**Assigned task:**
Reproduce exactly the span of lines beginning at the one with "Viewport: 967px width, 594px height." and ending at the last line of the data below, omitting pictures.

● ● ●

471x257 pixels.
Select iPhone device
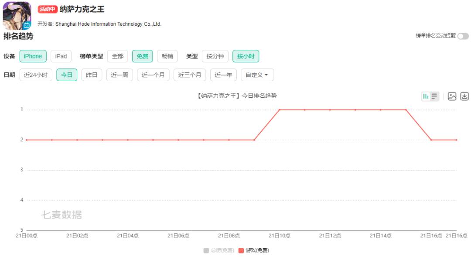tap(33, 56)
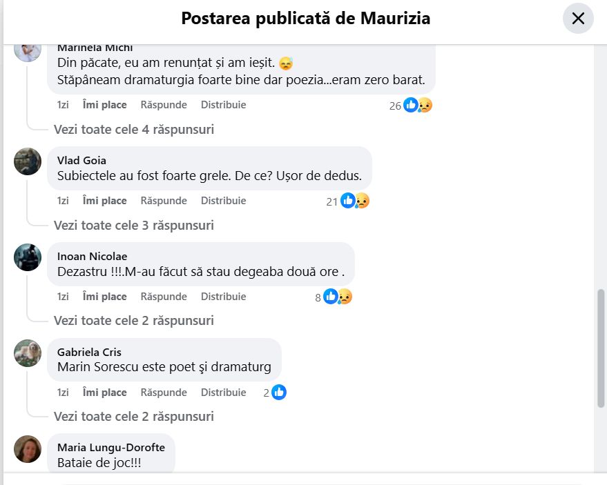The image size is (607, 485).
Task: Open Maria Lungu-Dorofte's profile name link
Action: coord(111,448)
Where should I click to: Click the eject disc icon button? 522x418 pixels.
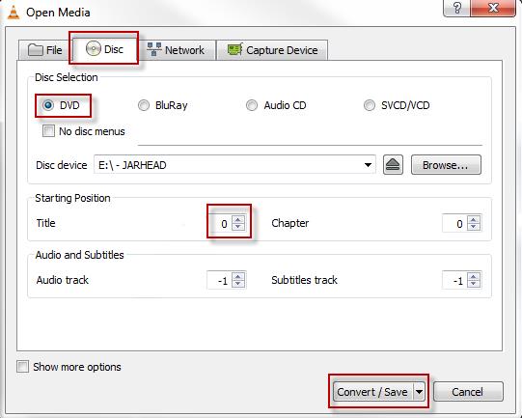coord(393,164)
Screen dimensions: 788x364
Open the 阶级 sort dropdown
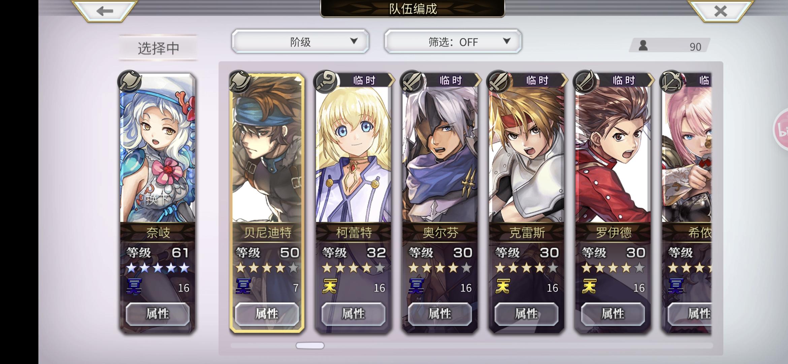(x=300, y=41)
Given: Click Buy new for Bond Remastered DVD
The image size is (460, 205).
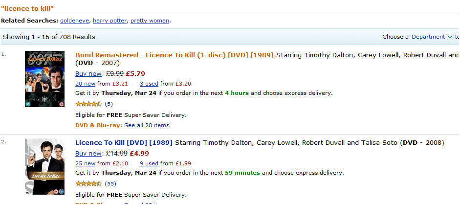Looking at the screenshot, I should 88,74.
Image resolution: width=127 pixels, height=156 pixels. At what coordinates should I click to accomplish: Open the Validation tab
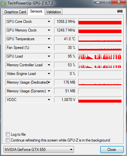[54, 12]
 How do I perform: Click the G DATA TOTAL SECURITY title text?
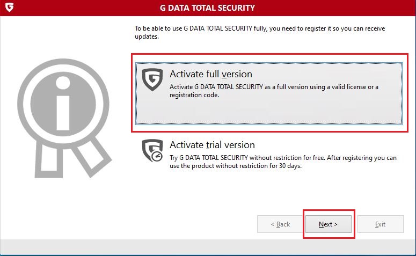pos(207,8)
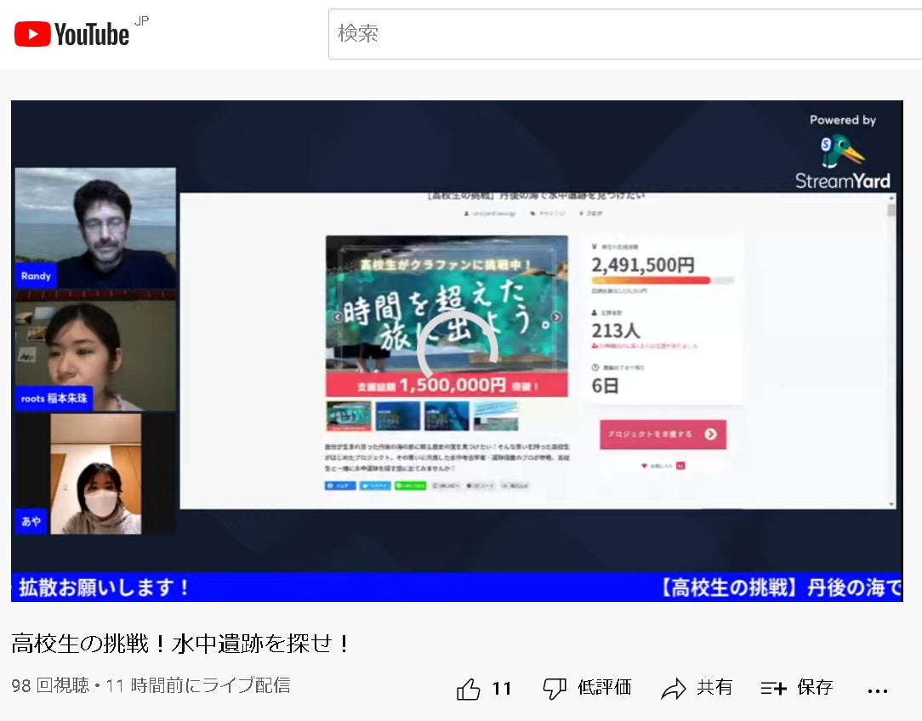The image size is (922, 721).
Task: Click the video title below the player
Action: pyautogui.click(x=181, y=644)
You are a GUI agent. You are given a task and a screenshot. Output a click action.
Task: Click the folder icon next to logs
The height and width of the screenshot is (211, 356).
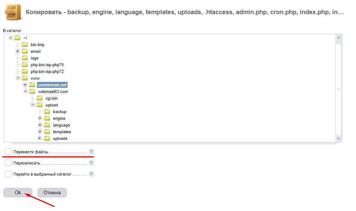tap(25, 58)
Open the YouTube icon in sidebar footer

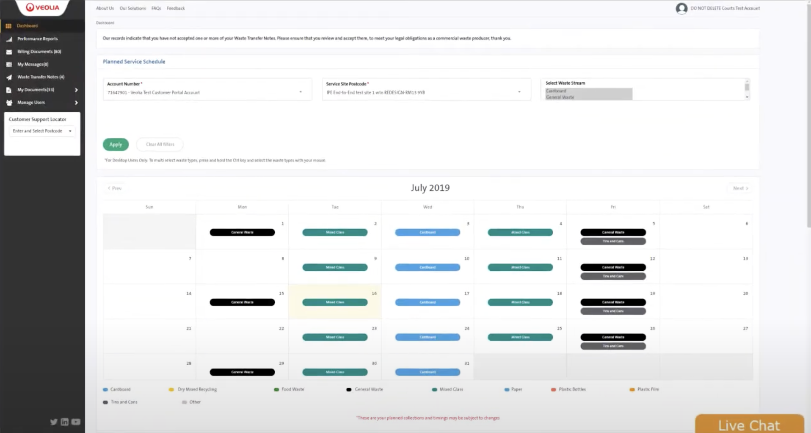(x=76, y=422)
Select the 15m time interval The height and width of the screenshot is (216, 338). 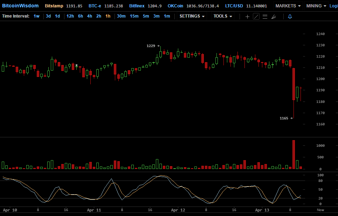[134, 16]
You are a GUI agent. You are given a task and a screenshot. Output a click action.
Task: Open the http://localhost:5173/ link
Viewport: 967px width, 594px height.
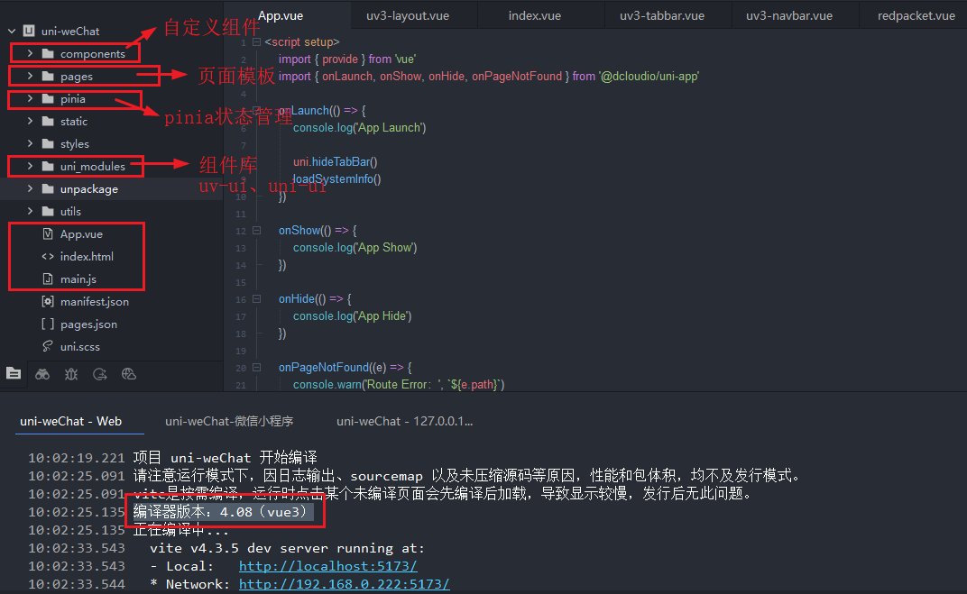point(328,565)

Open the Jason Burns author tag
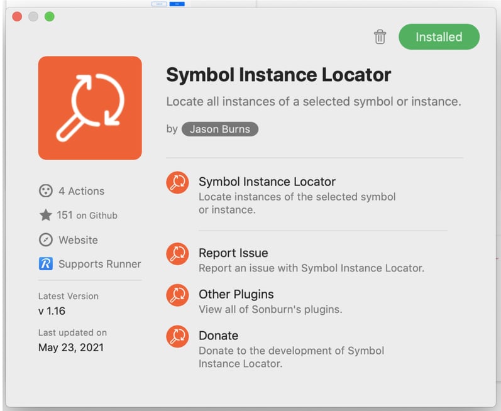pyautogui.click(x=220, y=129)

● ● ●

**Task answer:**
Viewport: 967px width, 594px height.
point(328,565)

Open the Jason Burns author tag
pyautogui.click(x=220, y=129)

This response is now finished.